Find every line in the items below that contains the string "width", matching case exactly, and copy each one.
** Start of PROVIDED ENTRIES **
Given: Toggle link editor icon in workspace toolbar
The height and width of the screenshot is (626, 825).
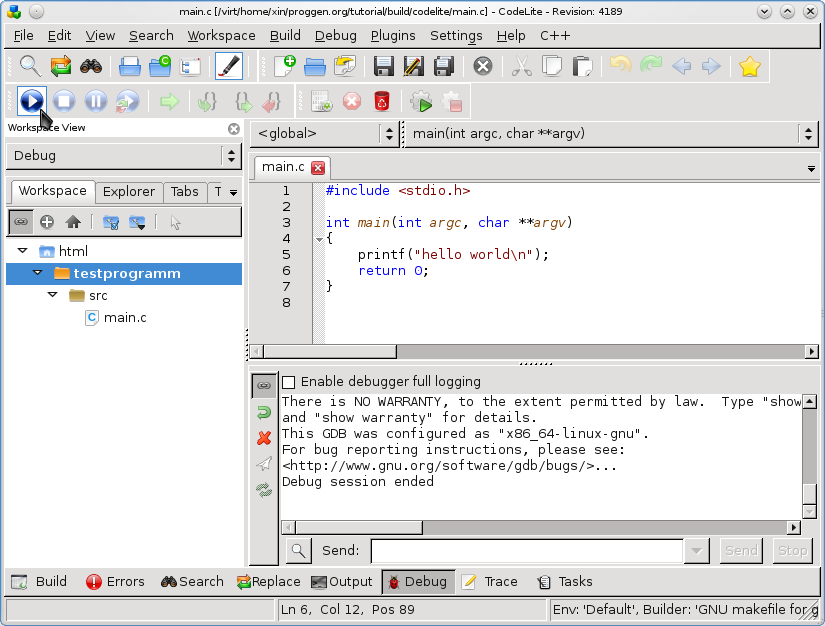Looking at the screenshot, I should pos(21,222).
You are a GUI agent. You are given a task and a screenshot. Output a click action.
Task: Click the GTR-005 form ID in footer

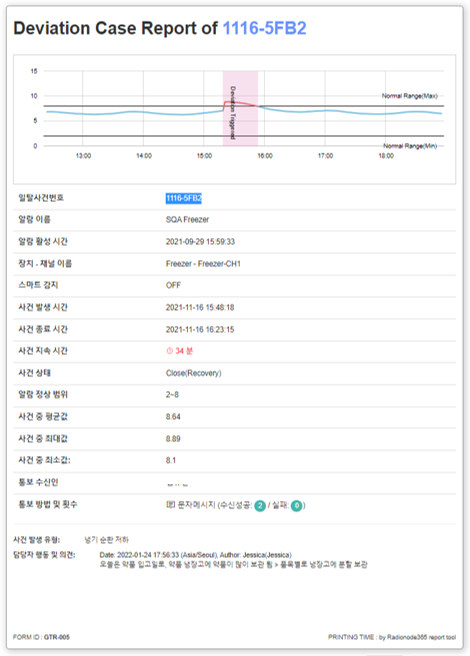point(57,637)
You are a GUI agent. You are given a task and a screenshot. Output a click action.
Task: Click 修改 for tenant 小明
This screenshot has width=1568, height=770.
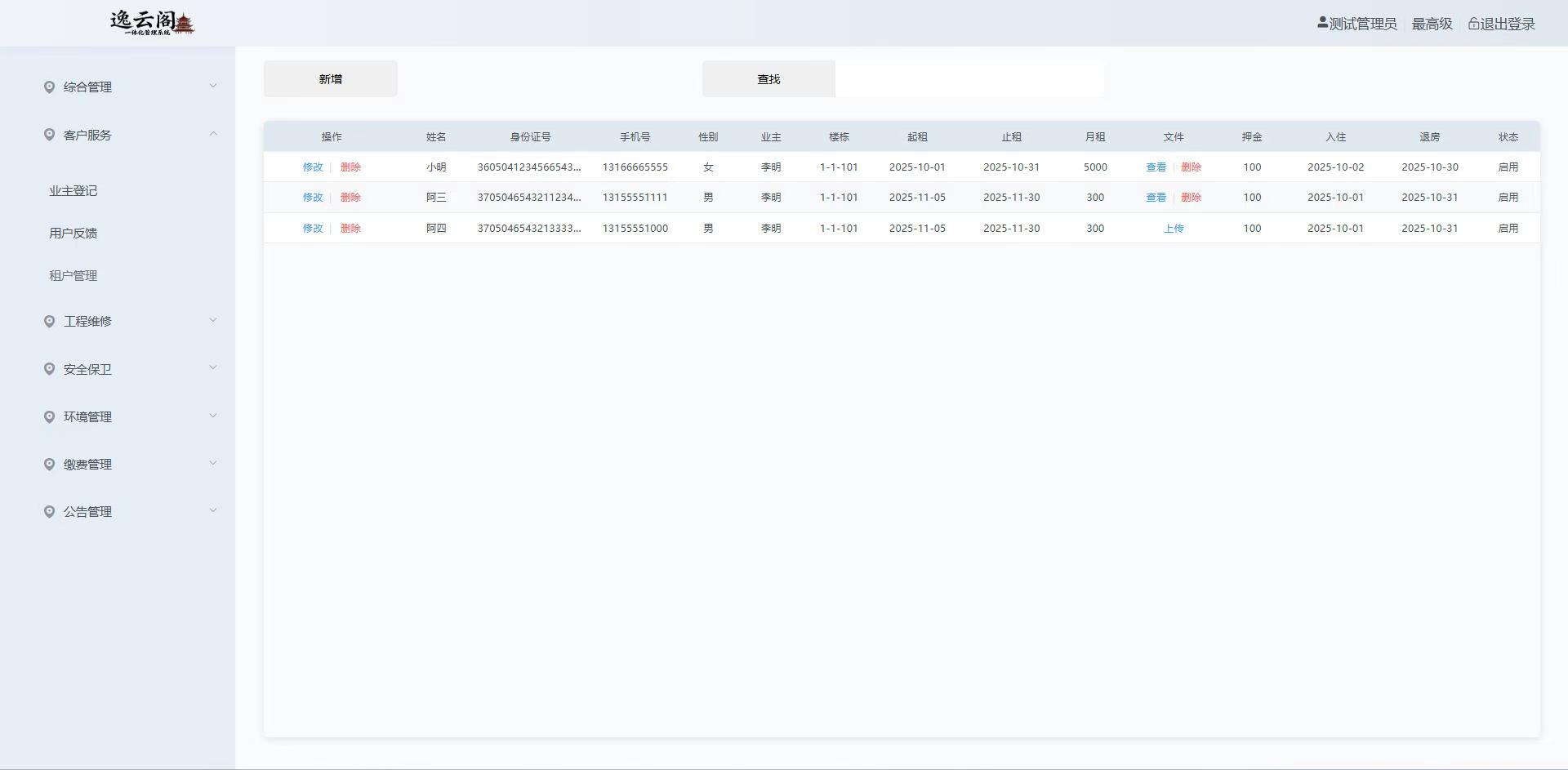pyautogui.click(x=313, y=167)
** End of PROVIDED ENTRIES **
** Start of PROVIDED ENTRIES **
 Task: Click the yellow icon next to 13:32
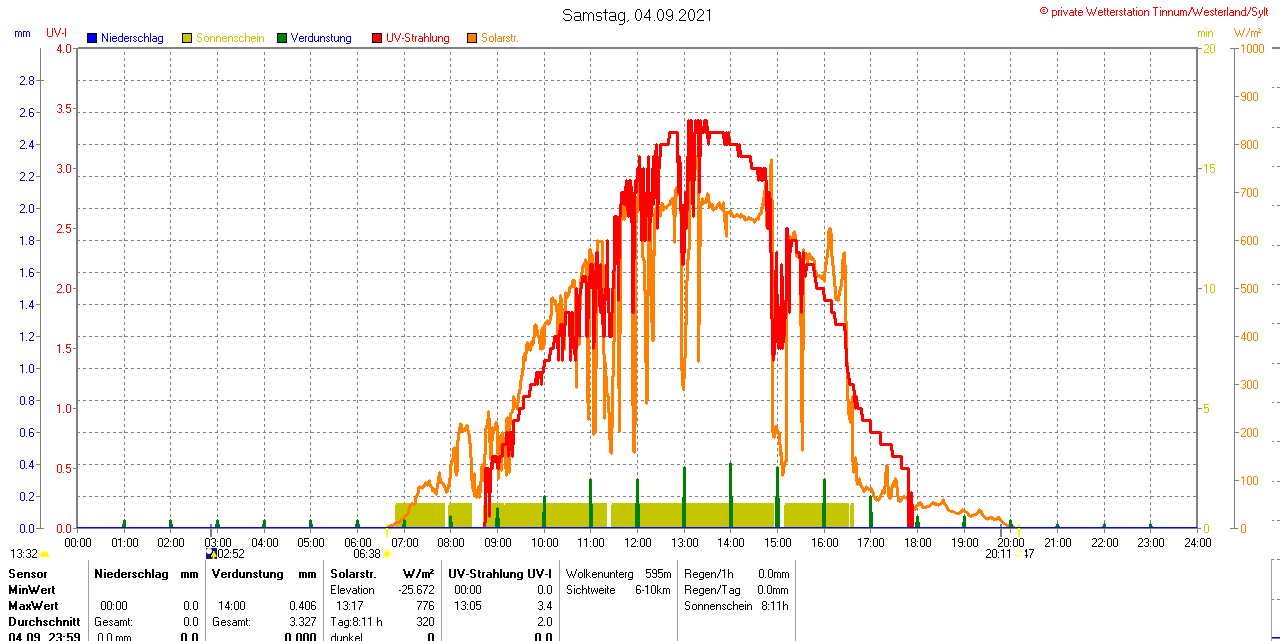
** End of PROVIDED ENTRIES **
▶ **ANSWER TO THE EXERCISE**
The height and width of the screenshot is (626, 825).
This screenshot has width=1568, height=770.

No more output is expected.